UKRAYNA’YA DAHA FAZLA DAYANAK KELAMI
Borrell, AB’nin Ukrayna’nın savaşı kazanması maksadı için şimdiye kadar yaptığının daha fazlasını yapacağının altını çizerek, şu sözleri kullandı:
“Ukrayna’ya silah tedarik etmek, Rusya iktisadını zayıflatmak, Rusya’yı milletlerarası alanda izole etmek üzere. Ukrayna’ya ne kadar epey silah sağlarsanız, savaşın o kadar uzun süreceğini ve Ukraynalıların acısının da o kadar artacağını söyleyenleri anlamıyorum. Avrupa’da bile bu görüşte olanlar var. Bu insanlara soruyorum; bu savaşın nasıl bittiği ehemmiyet taşımıyor mu? Ukraynalılar teslim olsun, diz mi çöksün? Ruslar tarafınca paramparça mı edilsinler? İstenen bu mudur? Bu beşerler, şayet silah teslim edilmezse savaşın da biteceğini söylüyor fakat pekala ya daha sonra?

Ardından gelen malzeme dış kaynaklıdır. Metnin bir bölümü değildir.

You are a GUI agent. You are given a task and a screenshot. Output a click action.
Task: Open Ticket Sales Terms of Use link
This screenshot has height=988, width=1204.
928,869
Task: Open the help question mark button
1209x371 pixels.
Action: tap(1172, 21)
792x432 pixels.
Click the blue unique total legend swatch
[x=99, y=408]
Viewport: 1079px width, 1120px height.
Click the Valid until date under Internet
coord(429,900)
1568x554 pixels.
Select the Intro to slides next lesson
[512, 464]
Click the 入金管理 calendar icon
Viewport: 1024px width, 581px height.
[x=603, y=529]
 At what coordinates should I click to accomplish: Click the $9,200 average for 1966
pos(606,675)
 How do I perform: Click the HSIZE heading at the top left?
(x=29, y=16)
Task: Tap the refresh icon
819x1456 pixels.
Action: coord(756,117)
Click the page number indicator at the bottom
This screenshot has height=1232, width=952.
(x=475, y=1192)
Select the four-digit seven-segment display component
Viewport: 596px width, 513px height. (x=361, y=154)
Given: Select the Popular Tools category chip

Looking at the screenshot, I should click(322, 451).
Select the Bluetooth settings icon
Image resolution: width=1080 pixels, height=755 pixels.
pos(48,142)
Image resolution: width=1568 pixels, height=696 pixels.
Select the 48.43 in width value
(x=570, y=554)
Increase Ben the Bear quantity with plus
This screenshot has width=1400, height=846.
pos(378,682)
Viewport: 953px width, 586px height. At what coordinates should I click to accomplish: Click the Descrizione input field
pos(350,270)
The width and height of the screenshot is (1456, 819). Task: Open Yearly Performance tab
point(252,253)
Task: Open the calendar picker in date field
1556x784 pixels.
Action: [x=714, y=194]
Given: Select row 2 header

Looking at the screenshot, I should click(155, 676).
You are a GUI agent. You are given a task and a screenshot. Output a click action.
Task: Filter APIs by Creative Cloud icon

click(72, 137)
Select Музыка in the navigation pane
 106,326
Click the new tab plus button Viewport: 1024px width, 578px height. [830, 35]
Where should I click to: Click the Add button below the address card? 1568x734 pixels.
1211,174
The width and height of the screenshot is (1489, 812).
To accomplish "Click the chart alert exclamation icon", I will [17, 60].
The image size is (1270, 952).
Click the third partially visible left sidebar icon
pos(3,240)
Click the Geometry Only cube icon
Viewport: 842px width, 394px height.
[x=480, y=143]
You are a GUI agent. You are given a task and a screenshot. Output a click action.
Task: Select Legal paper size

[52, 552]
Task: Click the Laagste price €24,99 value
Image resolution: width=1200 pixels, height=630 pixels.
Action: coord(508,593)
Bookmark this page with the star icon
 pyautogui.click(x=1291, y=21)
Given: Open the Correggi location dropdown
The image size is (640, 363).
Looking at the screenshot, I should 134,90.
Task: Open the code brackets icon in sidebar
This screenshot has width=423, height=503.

Bakın, savaşlar müzakere ile biter lakin müzakere masasına kuvvetli bir pozisyonda oturabilirsiniz ve şimdiki yapılmaya çalışılan da Ukraynalıları bu pozisyona getirmeye çalışmak. Bu mevzuyu perşembe günü Weissensee’de-Almanya’nın şu anda başkanlığını yürüttüğü- G-7 Dışişleri Bakanları Toplantısı’nda da tartışacağız.”
“HERKESE UYAN BİR TAHLİLE MUHTAÇLIĞIMIZ VAR”
Geçmişte aşikâr konularda yalnızca ve büsbütün Rusya’ya güvenecek kadar saf oldukları değerlendirmesinde bulunan Borrell, “Örneğin Almanya’da rastgele bir LNG terminali dahi yoktu. Geçmişte, şimdilerde düzeltmemiz gereken bir kusur işlediğimizi kabul etmeliyiz. İdame süreci, biraz daha uzun sürecek lakin Rus gazından kurtulacağız.” görüşünü lisana getirdi.
Borrell, AB’deki hiç kimsenin Rusya kaynaklı doğal gaz ve petrol arzını bir gecede durduramayacağına işaret ederek, “Macaristan üzere ülkeler, ‘petrol tankerleri için başka bir kıyı şeridim ve boru çizgim yok’ derken mantıklı objektif sebeplere sahip. Bu niçinle herkese uyan bir tahlile muhtaçlığımız var.” dedi.
AB’nin Sahel Bölgesi’nde Mali Silahlı Kuvvetlerini eğitme bakılırsavinin iptal edilmesiyle ilgili şunları kaydetti:
“Sahel’de terörizm, cürüm, çoban-çiftçi arbedesi, etnik köken ve yapay hudut karmaşalarıyla uğraşıyoruz. Burada temel ileti şu oldu; bunu Leopard tankları göndererek çözemezsiniz. Bu hem sivil tıpkı vakitte askeri bir çaba. Oradaki savaşı, barışı kazanmazsanız asla bitiremezsiniz. Bu sürecin kuvvetli siyasi ve toplumsal bileşenleri var.”